→ **Passage**:
GBS came to public attention briefly when it struck a number of people who received the 1976 swine flu vaccine.  Although not in the news as much today, it continues to claim thousands of new victims each year, striking any one at any age, regardless of gender or ethnic background.

The rapid onset of weakness, frequently accompanied by abnormal sensations (numbness, tingling) that affect both sides of the body similarly, is common. Loss of reflexes, such as the knee jerk, are usually found.

What causes GBS?
The cause is unknown. We do know that about 50% of cases occur shortly after a microbial infection (viral or bacterial), some as simple and common as the flu or food poisoning.  Some theories suggest an autoimmune trigger, in which the patient’s defense system of antibodies and white blood cells are called into action against the body, damaging myelin (nerve covering or insulation), leading to numbness and weakness.
How is GBS diagnosed?
To confirm a diagnosis, two tests may be performed:
- A lumbar puncture looking for elevated fluid protein
- Electrical test of nerve and muscle function
How is GBS treated?
GBS in its early stages is unpredictable, so except in very mild cases, most newly diagnosed patients are hospitalized. Usually, a new case of GBS is admitted to ICU (Intensive Care) to monitor breathing and other body functions until the disease is stabilized. Plasma exchange (a blood “cleansing” procedure) and high dose intravenous immune globulins are often helpful to shorten the course of GBS.The acute phase of GBS typically varies in length from a few days to months, with over 90% of patients moving into the rehabilitative phase within four weeks. Patient care involves the coordinated efforts of a team such as a neurologist, physiatrist (rehabilitation physician), internist, family physician, physical therapist, occupational therapist, social worker, nurse, and psychologist or psychiatrist. Some patients require speech therapy if speech muscles have been affected.
Variants
There are many variants of GBS, but they all share the characteristic of being ‘rapid onset’:
  • Acute Inflammatory Demyelinating Polyneuropathy (AIDP) 75% – 80% of cases fall into this ‘classic’ category
  • Acute Motor Axonal Neuropathy (AMAN) Similar to AIDP, but without sensory symptoms
  • Acute Motor Sensory Axonal Neuropathy (AMSAN) Severe variant of GBS more prevalent in Asia, Central America, and South America
  • Miller Fisher Syndrome Characterized by double vision, loss of balance, and deep tendon reflexes

Living with GBS
Recovery may occur over six months to two years or longer. A particularly frustrating consequence of GBS is long-term recurrences of fatigue and/or exhaustion as well as abnormal sensations including pain and muscle aches. These can be aggravated by ‘normal’ activity and can be alleviated by pacing activity and rest.

→ **Recorded data**:

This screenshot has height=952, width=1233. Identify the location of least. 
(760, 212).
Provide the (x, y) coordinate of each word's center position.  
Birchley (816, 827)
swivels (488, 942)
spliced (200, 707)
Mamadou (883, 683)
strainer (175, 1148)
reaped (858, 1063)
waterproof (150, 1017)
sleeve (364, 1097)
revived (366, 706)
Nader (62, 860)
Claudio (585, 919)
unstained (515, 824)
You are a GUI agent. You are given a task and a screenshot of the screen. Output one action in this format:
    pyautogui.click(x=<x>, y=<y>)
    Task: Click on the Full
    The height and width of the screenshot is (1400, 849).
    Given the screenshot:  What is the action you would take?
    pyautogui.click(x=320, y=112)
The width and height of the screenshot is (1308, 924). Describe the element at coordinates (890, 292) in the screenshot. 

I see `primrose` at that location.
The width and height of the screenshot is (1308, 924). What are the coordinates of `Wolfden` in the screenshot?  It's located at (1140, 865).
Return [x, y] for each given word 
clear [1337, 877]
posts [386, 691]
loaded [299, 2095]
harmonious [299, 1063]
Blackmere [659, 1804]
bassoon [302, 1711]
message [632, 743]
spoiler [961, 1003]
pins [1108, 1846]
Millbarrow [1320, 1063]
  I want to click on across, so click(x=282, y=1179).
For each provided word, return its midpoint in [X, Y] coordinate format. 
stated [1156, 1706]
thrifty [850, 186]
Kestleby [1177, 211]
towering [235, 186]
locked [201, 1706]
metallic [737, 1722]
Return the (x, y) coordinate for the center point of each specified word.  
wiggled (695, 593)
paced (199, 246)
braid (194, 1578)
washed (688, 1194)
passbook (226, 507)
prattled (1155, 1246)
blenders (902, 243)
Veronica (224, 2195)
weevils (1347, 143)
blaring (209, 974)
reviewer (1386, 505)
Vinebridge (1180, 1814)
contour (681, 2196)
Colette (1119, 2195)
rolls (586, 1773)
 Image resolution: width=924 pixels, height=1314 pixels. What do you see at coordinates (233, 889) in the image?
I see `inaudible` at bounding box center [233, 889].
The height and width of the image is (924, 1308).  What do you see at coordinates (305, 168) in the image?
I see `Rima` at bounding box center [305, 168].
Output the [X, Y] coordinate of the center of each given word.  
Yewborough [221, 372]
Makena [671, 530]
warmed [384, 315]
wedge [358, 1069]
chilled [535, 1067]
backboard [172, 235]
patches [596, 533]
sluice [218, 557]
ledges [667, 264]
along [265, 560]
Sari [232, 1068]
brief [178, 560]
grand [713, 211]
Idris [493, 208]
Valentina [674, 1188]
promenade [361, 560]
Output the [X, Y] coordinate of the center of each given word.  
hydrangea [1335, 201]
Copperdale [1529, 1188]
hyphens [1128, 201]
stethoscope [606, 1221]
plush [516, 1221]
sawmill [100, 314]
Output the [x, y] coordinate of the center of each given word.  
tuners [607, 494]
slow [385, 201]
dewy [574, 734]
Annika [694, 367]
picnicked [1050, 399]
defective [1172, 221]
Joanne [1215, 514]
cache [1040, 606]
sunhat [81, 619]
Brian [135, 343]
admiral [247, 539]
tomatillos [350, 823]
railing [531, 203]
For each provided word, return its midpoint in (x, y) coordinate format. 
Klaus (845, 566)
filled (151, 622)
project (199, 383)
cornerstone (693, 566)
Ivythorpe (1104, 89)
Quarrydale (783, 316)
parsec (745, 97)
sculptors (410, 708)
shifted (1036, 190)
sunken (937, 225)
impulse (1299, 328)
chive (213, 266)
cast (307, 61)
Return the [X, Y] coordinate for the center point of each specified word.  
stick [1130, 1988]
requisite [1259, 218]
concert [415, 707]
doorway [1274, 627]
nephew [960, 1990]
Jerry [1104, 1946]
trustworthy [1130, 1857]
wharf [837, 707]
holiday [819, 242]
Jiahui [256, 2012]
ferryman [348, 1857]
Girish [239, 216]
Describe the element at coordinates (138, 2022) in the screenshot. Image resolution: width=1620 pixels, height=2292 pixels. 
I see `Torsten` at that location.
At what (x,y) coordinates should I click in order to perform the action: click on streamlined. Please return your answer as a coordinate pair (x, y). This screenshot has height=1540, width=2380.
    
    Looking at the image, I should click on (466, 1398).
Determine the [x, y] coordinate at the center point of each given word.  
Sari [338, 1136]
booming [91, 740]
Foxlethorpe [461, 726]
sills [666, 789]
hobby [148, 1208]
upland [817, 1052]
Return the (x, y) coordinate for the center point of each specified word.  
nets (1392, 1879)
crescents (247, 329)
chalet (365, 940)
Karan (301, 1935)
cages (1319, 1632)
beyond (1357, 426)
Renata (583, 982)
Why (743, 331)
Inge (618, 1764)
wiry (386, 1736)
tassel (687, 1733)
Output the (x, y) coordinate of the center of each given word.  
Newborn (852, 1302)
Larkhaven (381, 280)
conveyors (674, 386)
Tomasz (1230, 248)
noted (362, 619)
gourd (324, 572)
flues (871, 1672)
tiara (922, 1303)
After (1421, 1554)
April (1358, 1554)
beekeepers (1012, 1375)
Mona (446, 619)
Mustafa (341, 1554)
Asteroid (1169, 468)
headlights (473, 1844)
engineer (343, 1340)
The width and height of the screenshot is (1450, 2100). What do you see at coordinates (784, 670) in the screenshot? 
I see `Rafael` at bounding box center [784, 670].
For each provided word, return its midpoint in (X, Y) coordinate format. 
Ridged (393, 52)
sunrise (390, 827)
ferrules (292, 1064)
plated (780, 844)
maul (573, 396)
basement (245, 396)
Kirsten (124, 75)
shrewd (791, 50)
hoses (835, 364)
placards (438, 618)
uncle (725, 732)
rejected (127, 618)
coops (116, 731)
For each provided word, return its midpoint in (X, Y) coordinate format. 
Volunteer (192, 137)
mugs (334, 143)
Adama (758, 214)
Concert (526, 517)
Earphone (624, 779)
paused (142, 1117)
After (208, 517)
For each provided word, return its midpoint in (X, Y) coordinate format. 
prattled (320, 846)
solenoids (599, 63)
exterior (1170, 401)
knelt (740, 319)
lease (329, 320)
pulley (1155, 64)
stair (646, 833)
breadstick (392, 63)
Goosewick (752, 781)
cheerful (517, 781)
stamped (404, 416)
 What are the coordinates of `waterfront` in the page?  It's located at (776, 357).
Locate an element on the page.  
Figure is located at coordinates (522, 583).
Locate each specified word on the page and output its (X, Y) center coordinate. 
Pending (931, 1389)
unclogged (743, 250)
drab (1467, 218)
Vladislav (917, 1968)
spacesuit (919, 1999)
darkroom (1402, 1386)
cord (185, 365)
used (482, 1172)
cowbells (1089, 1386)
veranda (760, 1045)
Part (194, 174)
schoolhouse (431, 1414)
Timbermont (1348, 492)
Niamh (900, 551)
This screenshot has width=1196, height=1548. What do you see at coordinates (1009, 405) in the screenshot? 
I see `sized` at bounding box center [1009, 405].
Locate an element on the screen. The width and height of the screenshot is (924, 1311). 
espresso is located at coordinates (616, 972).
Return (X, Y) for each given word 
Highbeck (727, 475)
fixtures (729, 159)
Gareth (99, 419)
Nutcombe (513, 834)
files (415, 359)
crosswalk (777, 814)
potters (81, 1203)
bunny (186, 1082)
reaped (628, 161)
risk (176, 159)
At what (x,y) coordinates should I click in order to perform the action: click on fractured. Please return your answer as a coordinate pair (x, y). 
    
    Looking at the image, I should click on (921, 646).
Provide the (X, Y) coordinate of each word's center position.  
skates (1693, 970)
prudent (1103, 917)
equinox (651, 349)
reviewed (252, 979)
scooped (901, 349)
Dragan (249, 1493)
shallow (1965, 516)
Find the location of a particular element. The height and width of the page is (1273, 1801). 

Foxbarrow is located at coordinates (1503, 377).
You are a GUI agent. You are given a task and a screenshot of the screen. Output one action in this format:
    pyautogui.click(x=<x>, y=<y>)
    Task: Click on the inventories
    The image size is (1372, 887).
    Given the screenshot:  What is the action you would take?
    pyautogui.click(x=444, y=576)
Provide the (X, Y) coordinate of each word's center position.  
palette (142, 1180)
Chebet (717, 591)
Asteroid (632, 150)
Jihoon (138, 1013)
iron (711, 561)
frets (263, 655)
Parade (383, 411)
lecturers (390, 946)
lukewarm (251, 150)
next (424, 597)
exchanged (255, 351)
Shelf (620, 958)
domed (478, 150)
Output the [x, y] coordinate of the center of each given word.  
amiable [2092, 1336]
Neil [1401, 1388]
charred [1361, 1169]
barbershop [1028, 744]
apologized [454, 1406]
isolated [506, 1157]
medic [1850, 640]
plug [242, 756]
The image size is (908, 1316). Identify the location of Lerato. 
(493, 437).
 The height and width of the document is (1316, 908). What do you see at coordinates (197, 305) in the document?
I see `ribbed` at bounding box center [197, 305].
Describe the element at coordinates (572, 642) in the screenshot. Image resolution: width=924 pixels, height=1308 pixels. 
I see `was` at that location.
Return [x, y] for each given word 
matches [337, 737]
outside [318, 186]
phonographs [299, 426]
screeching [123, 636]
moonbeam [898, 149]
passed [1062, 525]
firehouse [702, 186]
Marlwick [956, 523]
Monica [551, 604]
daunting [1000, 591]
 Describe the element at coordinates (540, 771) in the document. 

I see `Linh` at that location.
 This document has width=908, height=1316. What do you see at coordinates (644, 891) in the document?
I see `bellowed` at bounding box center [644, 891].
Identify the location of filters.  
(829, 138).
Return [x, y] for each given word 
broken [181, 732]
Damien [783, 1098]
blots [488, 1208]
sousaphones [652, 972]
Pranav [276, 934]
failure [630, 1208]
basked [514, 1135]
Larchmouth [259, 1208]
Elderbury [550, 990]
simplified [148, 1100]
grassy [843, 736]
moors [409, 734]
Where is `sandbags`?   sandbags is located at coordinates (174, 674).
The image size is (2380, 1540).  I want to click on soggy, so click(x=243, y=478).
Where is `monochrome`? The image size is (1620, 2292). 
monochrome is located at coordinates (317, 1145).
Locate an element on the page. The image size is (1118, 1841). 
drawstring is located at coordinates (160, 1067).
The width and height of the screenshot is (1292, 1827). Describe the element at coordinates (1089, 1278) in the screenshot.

→ **What the task asks**:
Answer these questions about the GBS passage.
1. Which vaccine was GBS linked to when it briefly came to public attention?
2. About what share of cases occur shortly after a microbial infection?
3. Which variant is similar to AIDP but without sensory symptoms?

→ **Your solution**:
1. The 1976 swine flu vaccine.
2. About 50%.
3. Acute Motor Axonal Neuropathy (AMAN).